The hypothesis "forall y:False, f y < x" certainly does not give any information and we cannot prove "(match Heq in (False->True2=True2) return fun X _ => X with eq_refl => f end) < x" .

But returning to the example of the mutually inductive type we can do the following (by adding proof-irrelevance):

Inductive True1 : Prop := I1 : True1
with True2 : Prop := I2 : True1 -> True2.

Section func_unit_discr.

Hypothesis Heq : True1 = True2.

Fixpoint contradiction (u : True2) : False :=
contradiction (
match u with
| I2 Tr =>
 match Heq in (_ = T) return T with
 | eq_refl => Tr
 end
end).

(*proof-irrelevance for eq*)
Axiom destruct_eq: forall {T:Type} {x:T} (H:x=x), H=eq_refl.
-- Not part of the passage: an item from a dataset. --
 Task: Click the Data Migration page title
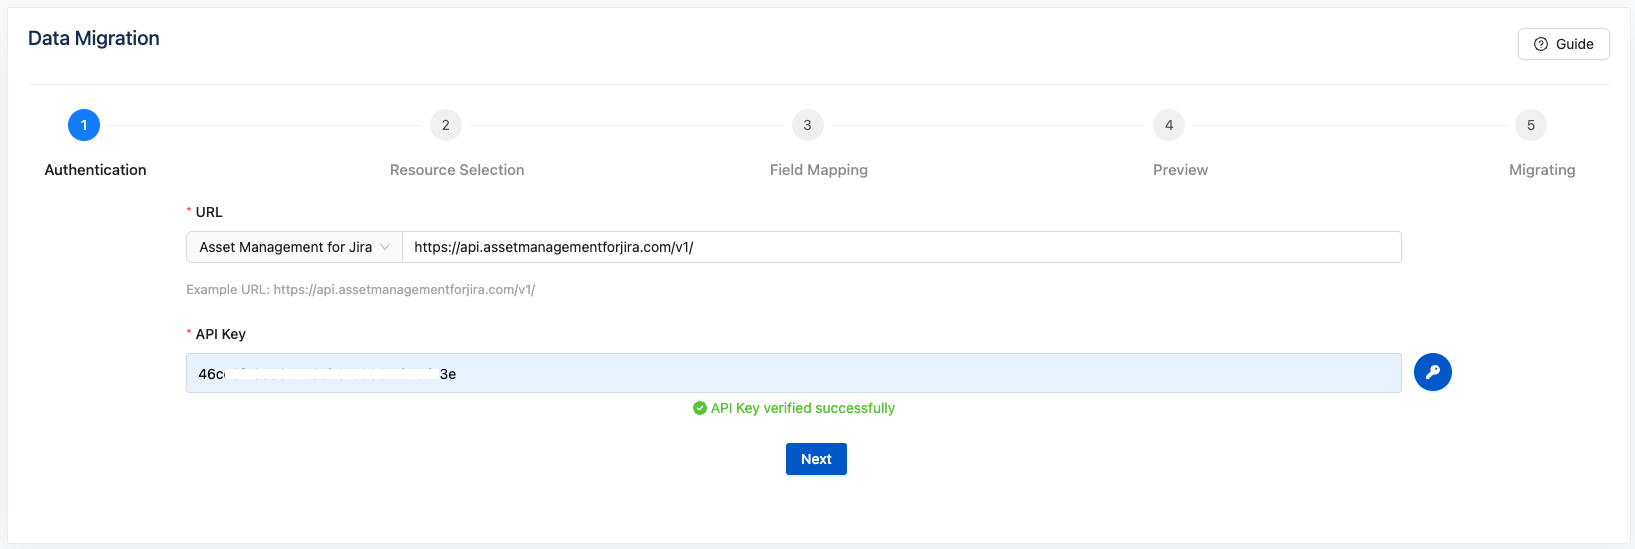[94, 38]
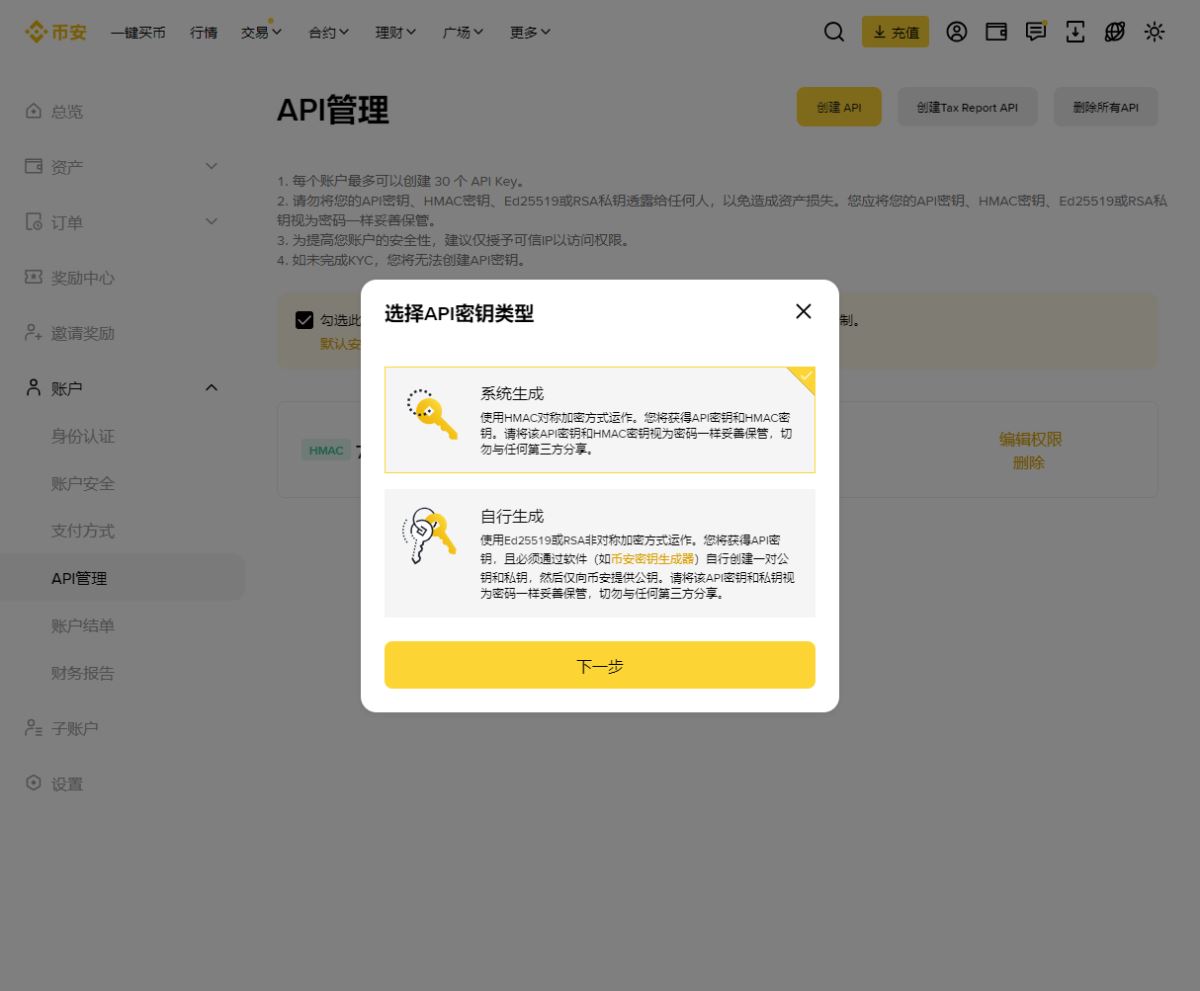
Task: Open the search magnifier in top bar
Action: pyautogui.click(x=834, y=31)
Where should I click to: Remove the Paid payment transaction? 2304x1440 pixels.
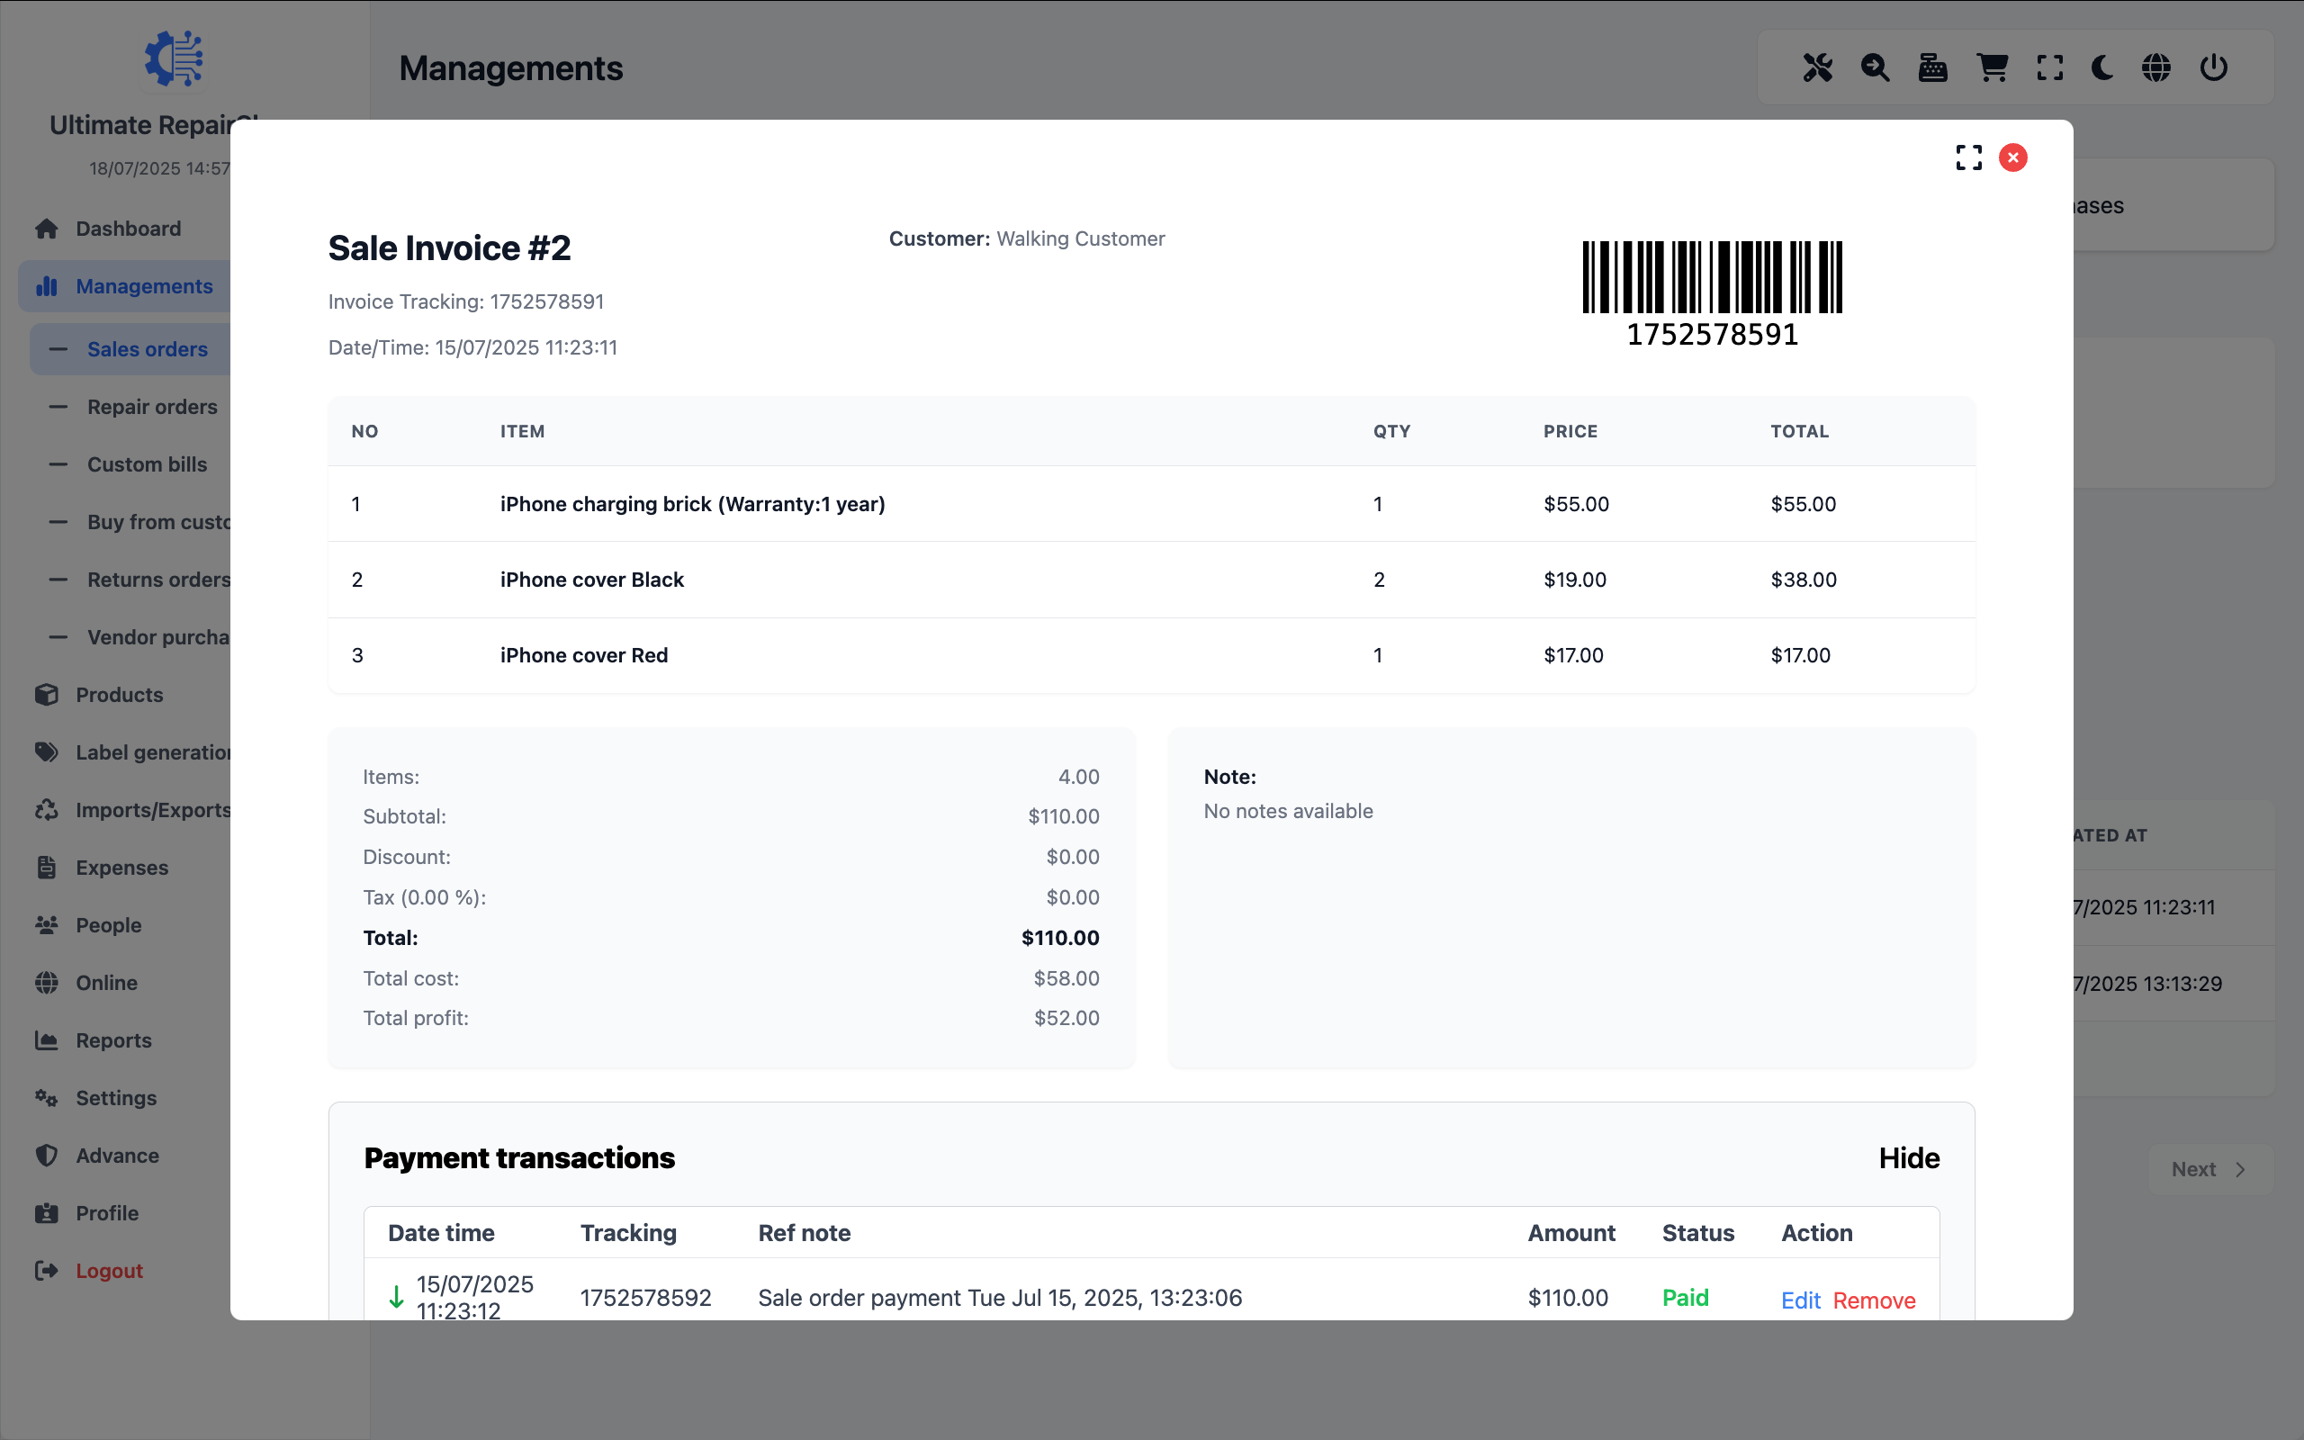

Theorem structural: forall (lower: forall {T:Type}, T->True2->Prop) (x:True2),
match x with
I2 Tr => (lower Tr x)
  -> lower (match Heq with eq_refl => Tr end) x
end.
Proof.
intros. destruct x.
set(Heq':=Heq). clearbody Heq'.
set(I2':=I2). clearbody I2'.
revert t Heq' I2'. rewrite Heq.
intros. rewrite (destruct_eq Heq').
exact H.
Qed.

End func_unit_discr.

I think the theorem "structural" is what is required for the fixpoint to work.
Although Heq cannot be immediately eliminated we can work around it.

> Date: Mon, 16 Dec 2013 20:35:08 +0100
> From: Christine.Paulin AT lri.fr
> To: nakacristo AT hotmail.com
> CC: jacques-henri.jourdan AT inria.fr; mail AT maximedenes.fr; coq-club AT inria.fr
> Subject: Re: [Coq-Club] Propositional extensionality is inconsistent in Coq
>
>
> >
> > Following the arguments of my previous email, if we rewrite
> > (False->True2)=True2 in the inductive definition we would get
> > Inductive True2:Prop:= I2: True2->True2.
> > which is False when the original is True.
> Very nice example but we should not misinterpret this last point
> in order to identify
>
> Inductive True2:Prop:= I2: True2->True2.
> with
> Inductive True2:Prop:= I2: (False -> True2)->True2.
>
> you need (False -> X) = X forall X (which is not provable when X is
> False) and not just False -> True2 = True2
> because the name is bound in the inductive definition
>
> so the problem is still the same around the elimination on Heq "
>
> assume < is the structural order related to True2 generated by (forall
> y, f y < l2 f)
>
> Fixpoint con (x:True2) :False :=
> match x with
> I2 f => con (match Heq with eq_refl => f end)
> end.
>
> The hypothesis
> forall y, f y < x
> we would like to prove
>
> (match Heq in (False->True2=True2) return fun X _ => X with eq_refl => f
> end) < x
>
> but eliminating Heq requires a generalisation
>
> (match Heq in (False->True2=Z) return fun X _ => X with eq_refl => f
> end) < x
>
> which is not well-typed.
>
> This is this situation we need to detect and forbid.
> The point being not to miss tricky situations
>
> Christine
>
>
>
>
>